One of my biggest insights during the Whiteboard Session week was dealing with my idea of what commitment means...
Before my Whiteboard Session with Allegra I was either doing my work or not doing it (having fun, seeing friends, enjoying my summer etc.) I wasn't feeling terrible, but I was feeling like I was reaching this steady point with work and friends where it felt important, safe and scary to include art back into my life in a similar way that it had been when I was in graduate school and committed to my artwork -- it felt like an activity as important (if not more so) than the activity of making money and surviving.
I worried that I didn’t have enough time for it but ultimately decided that I want to be able to fit things besides work into my life even when I am busy and that this would be good practice.
One of my biggest insights during the Whiteboard Session week was dealing with my idea of what commitment means -- how it really has such a negative context in my brain and relates to being afraid to be bored or fear of not knowing what to do when I’m not working on money making projects. Confronting fear of working on project where I am the boss (art boss) and that it may fail in some way.

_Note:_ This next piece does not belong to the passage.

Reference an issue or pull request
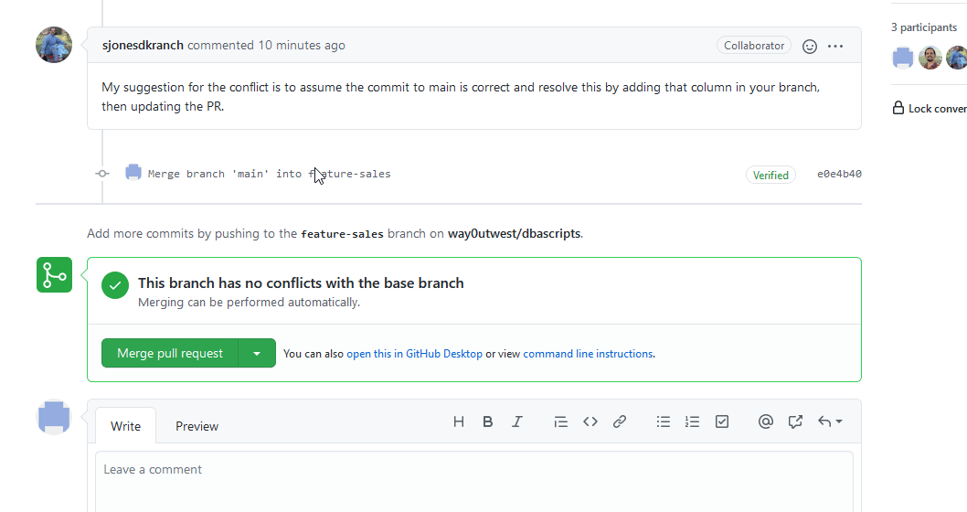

Tangibly, I made some real connections with people, added images of my art to instagram, talked more confidently about my own art practice, read more, purchased art books and materials (investment!). I spent more time looking out the window instead of looking at youtube.
As I result of this work I have much more clarity and permission to take space for non work related activities.
I loved the vox messages so much and they really were helpful in a way I think I wasn't expecting. I’m not super great at accepting help or asking for it and it was really a perfect tool in addition to the content.